→ **Stored records**:
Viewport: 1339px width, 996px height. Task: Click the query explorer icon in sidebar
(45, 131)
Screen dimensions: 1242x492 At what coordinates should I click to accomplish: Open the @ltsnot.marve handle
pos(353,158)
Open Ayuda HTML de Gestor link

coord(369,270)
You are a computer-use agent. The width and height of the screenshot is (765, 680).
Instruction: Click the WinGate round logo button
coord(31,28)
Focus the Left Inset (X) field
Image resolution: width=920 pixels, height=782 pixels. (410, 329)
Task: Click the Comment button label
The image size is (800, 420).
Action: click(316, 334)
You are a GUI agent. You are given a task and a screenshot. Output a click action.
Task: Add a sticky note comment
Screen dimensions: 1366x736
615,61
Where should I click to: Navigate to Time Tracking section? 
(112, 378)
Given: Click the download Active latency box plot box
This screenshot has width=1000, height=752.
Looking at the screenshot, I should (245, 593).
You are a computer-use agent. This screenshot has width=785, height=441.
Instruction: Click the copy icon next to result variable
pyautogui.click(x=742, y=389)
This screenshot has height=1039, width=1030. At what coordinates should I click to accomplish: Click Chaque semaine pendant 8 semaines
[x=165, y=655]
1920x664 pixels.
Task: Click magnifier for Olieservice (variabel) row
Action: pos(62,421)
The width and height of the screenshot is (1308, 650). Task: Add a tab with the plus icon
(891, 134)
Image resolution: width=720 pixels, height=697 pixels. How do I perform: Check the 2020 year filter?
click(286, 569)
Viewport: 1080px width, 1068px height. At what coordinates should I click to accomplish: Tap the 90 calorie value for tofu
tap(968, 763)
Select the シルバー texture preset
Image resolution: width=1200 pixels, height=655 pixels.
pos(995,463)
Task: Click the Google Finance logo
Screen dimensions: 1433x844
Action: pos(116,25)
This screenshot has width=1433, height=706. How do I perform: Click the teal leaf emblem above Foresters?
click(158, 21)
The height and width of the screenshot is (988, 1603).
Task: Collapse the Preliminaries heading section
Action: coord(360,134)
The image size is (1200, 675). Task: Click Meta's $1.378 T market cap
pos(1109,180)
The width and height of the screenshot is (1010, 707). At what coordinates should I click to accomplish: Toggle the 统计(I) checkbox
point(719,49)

→ **What is needed**:
Every entry shown above should be transcribed without alteration.

→ **Result of the exercise**:
Viewport: 1339px width, 996px height. Task: Click the query explorer icon in sidebar
(45, 131)
Screen dimensions: 1242x492 At what coordinates should I click to accomplish: Open the @ltsnot.marve handle
pos(353,158)
Open Ayuda HTML de Gestor link

coord(369,270)
You are a computer-use agent. The width and height of the screenshot is (765, 680).
Instruction: Click the WinGate round logo button
coord(31,28)
Focus the Left Inset (X) field
Image resolution: width=920 pixels, height=782 pixels. (410, 329)
Task: Click the Comment button label
The image size is (800, 420).
Action: click(316, 334)
You are a GUI agent. You are given a task and a screenshot. Output a click action.
Task: Add a sticky note comment
Screen dimensions: 1366x736
615,61
Where should I click to: Navigate to Time Tracking section? 
(112, 378)
Given: Click the download Active latency box plot box
This screenshot has width=1000, height=752.
Looking at the screenshot, I should (245, 593).
You are a computer-use agent. This screenshot has width=785, height=441.
Instruction: Click the copy icon next to result variable
pyautogui.click(x=742, y=389)
This screenshot has height=1039, width=1030. At what coordinates should I click to accomplish: Click Chaque semaine pendant 8 semaines
[x=165, y=655]
1920x664 pixels.
Task: Click magnifier for Olieservice (variabel) row
Action: pos(62,421)
The width and height of the screenshot is (1308, 650). Task: Add a tab with the plus icon
(891, 134)
Image resolution: width=720 pixels, height=697 pixels. How do I perform: Check the 2020 year filter?
click(286, 569)
Viewport: 1080px width, 1068px height. At what coordinates should I click to accomplish: Tap the 90 calorie value for tofu
tap(968, 763)
Select the シルバー texture preset
Image resolution: width=1200 pixels, height=655 pixels.
pos(995,463)
Task: Click the Google Finance logo
Screen dimensions: 1433x844
Action: pos(116,25)
This screenshot has width=1433, height=706. How do I perform: Click the teal leaf emblem above Foresters?
click(158, 21)
The height and width of the screenshot is (988, 1603).
Task: Collapse the Preliminaries heading section
Action: coord(360,134)
The image size is (1200, 675). Task: Click Meta's $1.378 T market cap
pos(1109,180)
The width and height of the screenshot is (1010, 707). At what coordinates should I click to accomplish: Toggle the 统计(I) checkbox
point(719,49)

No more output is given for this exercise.